The following projects promote standardization and sharing of phenotypic data related to humans and model organisms:
- The Human Phenotype Ontology (HPO)
- The Human Variome Project
- PhenX Toolkit
- International Mouse Phenotyping Consortium (IMPC)
- National Phenome Centre
- International Phenome Centre Network
- Phenoscape
- UK Biobank
- The Personal Genome Project
- National Bio Resource Project (NBRP) Rat Phenome
- Inborn Errors of Metabolism Knowledgebase (IEMbase)
- Chemical Phenomics Initiative
- The Phenomics Discovery Intitiative (PDi)
- Consortium for Neuropsychiatric Phenomics (CNP)
- Mouse Phenome Database
- The Knockout Mouse Project
- Phenome Wide Association Studies (PheWAS)
- Navigome
- Chemical Phenomics Initiative
- Definiens (Tissue Phenomics Company)
- Plant Ontology
- Gene Ontology Consortium
- Phenomic AI
- Median
- Recursion Pharmaceuticals
Plant phenomics is used both to understand how crops respond to environmental changes and for crop improvement. Connections between plant genotype and phenotype were historically investigated by identifying a trait of interest and then using DNA markers and breeding to locate the gene responsible for the trait. Seeking the gene responsible for a phenotype is called a forward genetics approach. Reverse genetics approaches which mutate or alter genes first to find the phenotypic consequence of specific genetic changes became more commonly used with the development of mutagens, molecular genetics and bioinformatics. As the price of image data collection has gone down and the capability for computational image processing has increased, plant phenomics researchers are investigating relationships between genotype, phenotype and environment with satellite and drone images. One hurdle is in developing computational methods to extract useful information. Researchers at Iowa State University are using crowdsourcing to for image labeling used to train machine learning algorithms. The team used students and Amazon MTurkers for image labeling.
Researchers at University of Saskatchewan developed the open-source software platform, Deep Plant Phenomics, which uses deep convolutional neural networks for phenotyping plants. The platform was shown to be effective at leaf counting, mutant classification and age regression in top-down images of plant rosettes.
- National Plant Phenomics Centre (IBERS Gogerddan, Wales, UK)
- PHENOME, the French plant phenomic Infrastructure
- Australian Plant Phenomics Facility
- The European Infrastructure for Multi-scale Plant Phenomics and Simulation (EMPHASIS)

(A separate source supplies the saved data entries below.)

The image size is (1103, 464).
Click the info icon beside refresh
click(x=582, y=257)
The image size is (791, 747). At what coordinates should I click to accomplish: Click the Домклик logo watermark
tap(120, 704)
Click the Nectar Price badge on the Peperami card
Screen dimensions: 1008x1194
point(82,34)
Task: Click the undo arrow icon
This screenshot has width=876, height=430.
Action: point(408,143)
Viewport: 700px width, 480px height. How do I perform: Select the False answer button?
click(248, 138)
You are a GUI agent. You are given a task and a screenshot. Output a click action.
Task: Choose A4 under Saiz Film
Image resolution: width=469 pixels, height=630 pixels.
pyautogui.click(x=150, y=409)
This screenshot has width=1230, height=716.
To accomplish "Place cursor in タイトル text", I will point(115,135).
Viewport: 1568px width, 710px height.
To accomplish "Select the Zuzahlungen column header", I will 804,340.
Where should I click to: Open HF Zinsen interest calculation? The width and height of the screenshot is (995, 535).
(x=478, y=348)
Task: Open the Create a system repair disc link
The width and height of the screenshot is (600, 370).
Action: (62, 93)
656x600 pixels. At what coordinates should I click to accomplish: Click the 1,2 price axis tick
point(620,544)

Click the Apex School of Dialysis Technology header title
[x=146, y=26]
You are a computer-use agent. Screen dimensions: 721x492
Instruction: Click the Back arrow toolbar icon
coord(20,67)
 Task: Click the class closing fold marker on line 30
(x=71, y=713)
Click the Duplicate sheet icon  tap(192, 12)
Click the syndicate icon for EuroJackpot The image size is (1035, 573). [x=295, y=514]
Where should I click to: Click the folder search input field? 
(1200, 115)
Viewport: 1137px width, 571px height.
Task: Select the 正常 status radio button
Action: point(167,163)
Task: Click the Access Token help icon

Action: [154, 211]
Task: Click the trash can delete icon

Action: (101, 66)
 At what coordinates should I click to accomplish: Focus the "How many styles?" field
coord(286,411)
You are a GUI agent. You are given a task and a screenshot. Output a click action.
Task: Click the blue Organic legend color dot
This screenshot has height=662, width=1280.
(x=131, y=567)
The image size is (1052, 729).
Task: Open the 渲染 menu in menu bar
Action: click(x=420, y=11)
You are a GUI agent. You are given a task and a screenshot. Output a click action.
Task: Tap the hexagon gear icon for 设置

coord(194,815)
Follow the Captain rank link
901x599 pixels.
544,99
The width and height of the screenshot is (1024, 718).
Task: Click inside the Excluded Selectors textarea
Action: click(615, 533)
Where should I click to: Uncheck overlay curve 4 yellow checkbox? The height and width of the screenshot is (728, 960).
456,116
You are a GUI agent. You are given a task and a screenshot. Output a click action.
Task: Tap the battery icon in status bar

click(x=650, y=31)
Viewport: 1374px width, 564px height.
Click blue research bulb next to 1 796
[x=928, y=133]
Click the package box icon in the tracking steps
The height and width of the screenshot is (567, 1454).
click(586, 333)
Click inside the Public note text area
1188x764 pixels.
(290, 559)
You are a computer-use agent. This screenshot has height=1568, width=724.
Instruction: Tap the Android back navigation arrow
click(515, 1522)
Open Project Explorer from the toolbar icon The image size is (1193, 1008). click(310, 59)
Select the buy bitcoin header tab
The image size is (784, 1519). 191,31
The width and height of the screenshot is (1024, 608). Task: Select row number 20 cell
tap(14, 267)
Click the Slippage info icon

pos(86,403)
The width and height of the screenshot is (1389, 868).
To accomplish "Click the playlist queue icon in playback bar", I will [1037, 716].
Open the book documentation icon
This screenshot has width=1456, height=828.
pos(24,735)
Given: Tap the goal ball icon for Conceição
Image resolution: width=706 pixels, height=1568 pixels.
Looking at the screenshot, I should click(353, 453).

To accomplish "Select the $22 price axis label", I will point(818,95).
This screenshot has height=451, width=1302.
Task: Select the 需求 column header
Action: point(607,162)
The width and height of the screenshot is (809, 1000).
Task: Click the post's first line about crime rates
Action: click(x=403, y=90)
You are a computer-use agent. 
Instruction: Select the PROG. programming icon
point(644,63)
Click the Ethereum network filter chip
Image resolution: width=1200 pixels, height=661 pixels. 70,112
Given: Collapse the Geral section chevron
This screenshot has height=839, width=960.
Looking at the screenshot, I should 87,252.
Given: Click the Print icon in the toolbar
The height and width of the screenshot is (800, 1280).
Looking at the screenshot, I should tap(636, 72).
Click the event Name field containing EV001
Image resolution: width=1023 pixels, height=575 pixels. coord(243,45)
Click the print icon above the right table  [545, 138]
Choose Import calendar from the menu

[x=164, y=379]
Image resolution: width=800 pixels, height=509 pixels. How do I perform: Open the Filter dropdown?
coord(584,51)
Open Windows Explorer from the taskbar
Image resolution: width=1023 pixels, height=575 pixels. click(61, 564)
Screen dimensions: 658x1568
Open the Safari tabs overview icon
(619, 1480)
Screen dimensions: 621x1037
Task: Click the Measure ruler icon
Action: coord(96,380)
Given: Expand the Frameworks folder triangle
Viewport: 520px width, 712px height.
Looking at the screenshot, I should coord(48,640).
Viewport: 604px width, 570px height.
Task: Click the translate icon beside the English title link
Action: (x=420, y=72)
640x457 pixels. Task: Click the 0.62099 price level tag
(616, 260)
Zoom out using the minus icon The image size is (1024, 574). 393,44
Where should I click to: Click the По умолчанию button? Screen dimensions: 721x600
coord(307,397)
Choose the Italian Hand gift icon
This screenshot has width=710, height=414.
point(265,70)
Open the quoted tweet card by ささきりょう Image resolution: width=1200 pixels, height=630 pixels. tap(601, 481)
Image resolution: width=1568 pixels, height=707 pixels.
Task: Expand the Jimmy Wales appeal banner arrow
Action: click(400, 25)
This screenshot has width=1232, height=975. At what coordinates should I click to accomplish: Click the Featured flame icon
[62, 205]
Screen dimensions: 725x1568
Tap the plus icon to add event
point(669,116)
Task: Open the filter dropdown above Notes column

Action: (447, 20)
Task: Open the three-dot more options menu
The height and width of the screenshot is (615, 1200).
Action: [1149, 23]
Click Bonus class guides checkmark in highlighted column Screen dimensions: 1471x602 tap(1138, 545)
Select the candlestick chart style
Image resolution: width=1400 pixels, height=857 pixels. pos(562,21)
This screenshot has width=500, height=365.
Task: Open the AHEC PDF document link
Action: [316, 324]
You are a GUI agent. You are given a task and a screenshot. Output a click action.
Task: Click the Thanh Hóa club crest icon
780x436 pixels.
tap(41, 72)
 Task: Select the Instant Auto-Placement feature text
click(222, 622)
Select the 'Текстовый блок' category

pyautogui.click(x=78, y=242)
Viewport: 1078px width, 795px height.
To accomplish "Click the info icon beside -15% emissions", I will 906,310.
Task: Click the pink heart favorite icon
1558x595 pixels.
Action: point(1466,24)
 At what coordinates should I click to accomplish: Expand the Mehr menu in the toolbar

- International Plant Phenotyping Network
- North American Plant Phenotyping Network
- Qubit Phenomics
- Zegami Ltd
- Phenome-Networks
- LemnaTec
Computational approaches are being developed to gather, compare and process phenomics data. Machine learning methods are used for analysing images such as satellite images of plants, medical histology images and words describing medical conditions. For comparison of phenotypes across different organisms, formal ontologies are implemented that are accessible to automated reasoning. Phenotype ontologies are hierarchically-related phenotypic descriptions using controlled vocabulary that allows computation in individuals, populations and across multiple species. Ontologies are being developed in Web Ontology Language (OWL) and OBO Flatfile Format.